Levò gli occhi e la sorpresa diede al suo sguardo un’espressione di candore e d’innocenza.

— Sto rammendando alcuni sacchi di quel nuovo lotto di cui ci siamo serviti per caricare il carbone — rispose senza asprezza. — Ne avremo bisogno la prossima volta che faremo carbone, capitano.

— Dove sono andati a finire dunque i vecchi sacchi?

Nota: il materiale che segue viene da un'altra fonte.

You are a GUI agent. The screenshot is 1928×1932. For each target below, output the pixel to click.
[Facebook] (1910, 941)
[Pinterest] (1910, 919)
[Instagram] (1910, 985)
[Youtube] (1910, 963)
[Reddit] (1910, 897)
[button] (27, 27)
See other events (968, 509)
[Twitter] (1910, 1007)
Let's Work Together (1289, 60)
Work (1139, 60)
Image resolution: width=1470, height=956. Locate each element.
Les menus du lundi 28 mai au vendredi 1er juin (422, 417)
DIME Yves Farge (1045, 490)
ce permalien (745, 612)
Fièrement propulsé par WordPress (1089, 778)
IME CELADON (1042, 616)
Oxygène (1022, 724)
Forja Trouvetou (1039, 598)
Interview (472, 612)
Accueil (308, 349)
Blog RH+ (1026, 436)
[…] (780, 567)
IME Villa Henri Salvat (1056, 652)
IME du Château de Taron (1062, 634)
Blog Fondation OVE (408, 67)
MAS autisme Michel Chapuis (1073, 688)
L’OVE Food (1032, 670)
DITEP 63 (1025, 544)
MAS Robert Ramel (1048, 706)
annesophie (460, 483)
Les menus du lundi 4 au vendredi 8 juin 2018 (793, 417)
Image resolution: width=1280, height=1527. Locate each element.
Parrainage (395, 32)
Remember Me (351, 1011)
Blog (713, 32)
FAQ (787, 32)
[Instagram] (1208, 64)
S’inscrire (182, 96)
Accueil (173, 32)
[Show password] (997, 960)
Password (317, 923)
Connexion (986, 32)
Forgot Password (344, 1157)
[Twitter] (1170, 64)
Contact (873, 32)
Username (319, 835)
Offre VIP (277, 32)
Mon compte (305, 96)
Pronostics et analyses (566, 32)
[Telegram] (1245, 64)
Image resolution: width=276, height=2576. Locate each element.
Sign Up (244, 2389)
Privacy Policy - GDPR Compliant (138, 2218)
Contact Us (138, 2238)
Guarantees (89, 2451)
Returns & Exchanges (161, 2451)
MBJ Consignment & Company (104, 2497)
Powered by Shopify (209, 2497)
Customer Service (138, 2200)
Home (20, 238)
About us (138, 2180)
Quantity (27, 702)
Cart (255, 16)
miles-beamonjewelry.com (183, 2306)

— Ma si sono logorati, capitano.

Il capitano Mac Whirr considerò per un momento il suo secondo con aria indecisa, poi finì col manifestare la cinica e inattesa convinzione che più della metà di quei sacchi erano dovuti passare sopra bordo. «Se fosse solo possibile sapere la verità» diceva; poi si ritirò all’altra estremità della passerella.

Jukes, esasperato da questa uscita ingiustificata, spezzò l’ago al secondo punto, gettò da una parte il lavoro e si levò in piedi, borbottando imprecazioni contro quel maledetto calore.

L’elica faticava; i tre Cinesi, a prua, avevano cessato improvvisamente di litigare, e quello che prima s’intrecciava il codino, ora lasciava vagare lo sguardo cupo sopra le ginocchia che stringeva fra le braccia. Il sole pallido diffondeva un bagliore debole e come malaticcio. Le ondate si accentuavano, si precipitavano senza posa e la nave cadeva pesantemente nelle molli e profonde cavità del mare. Jukes vacillò.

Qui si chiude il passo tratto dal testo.